An engineer credited with changing the way in which Apple computers work was turned down for a job at one of the company’s Genius Bars.
JK Scheinberg left Apple in 2008 after 21 years, having masterminded the top secret Marklar project to run Apple’s operating system on Intel chips.
He later applied for a job in the customer support area, commonly staffed by younger people, at one of Apple’s high street stores after growing bored of retirement, according to reports in the US.
Despite possessing vast knowledge of Apple’s technology from working on some of its most high-level projects, Scheinberg was knocked back.
Details of the surprising rejection emerged in an article about age discrimination in the New York Times.
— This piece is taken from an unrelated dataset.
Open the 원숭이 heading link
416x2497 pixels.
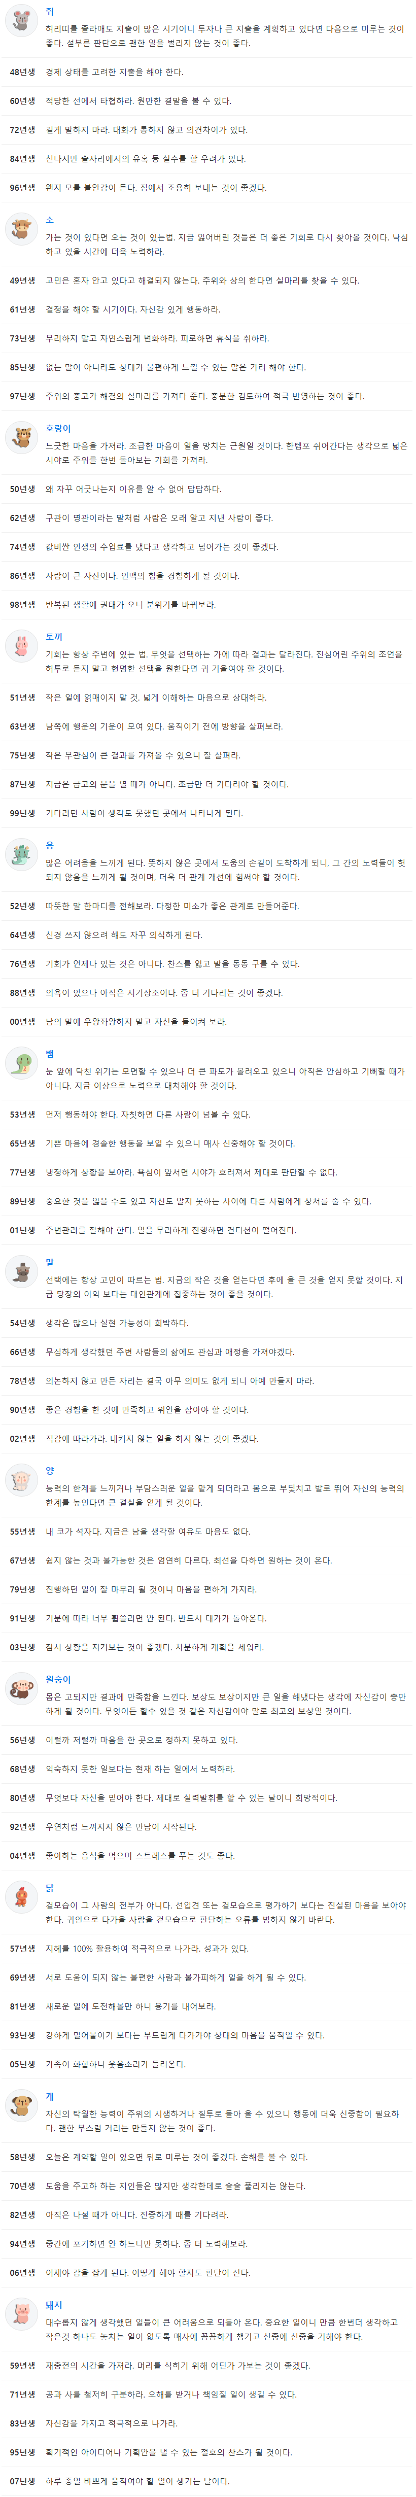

The author, Ashton Applewhite, said Scheinberg helps her with IT problems and the same support could have been offered to Apple customers.
“I’m lucky enough to get my tech support from JK Scheinberg, the engineer at Apple who led the effort that moved the Mac to Intel processors,” said Applewhite. “A little restless after retiring in 2008, at 54 he figured he’d be a great fit for a position at an Apple store Genius Bar, despite being twice as old as anyone else at the group interview.”
Applewhite said Scheinberg told her: “On the way out, all three of the interviewers singled me out and said: ‘We’ll be in touch.’ I never heard back.”
Scheinberg has since addressed the rejection on Twitter. He also tweeted a link to Applewhite’s book This Chair Rocks: A Manifesto Against Ageism.
Scheinberg worked out how to run Apple’s operating system on his personal PCs, powered by Intel processors, according to his wife, Kim. The company developed his findings and has since switched all its computers from PowerPC processors to Intel. Apple did not return a request for comment.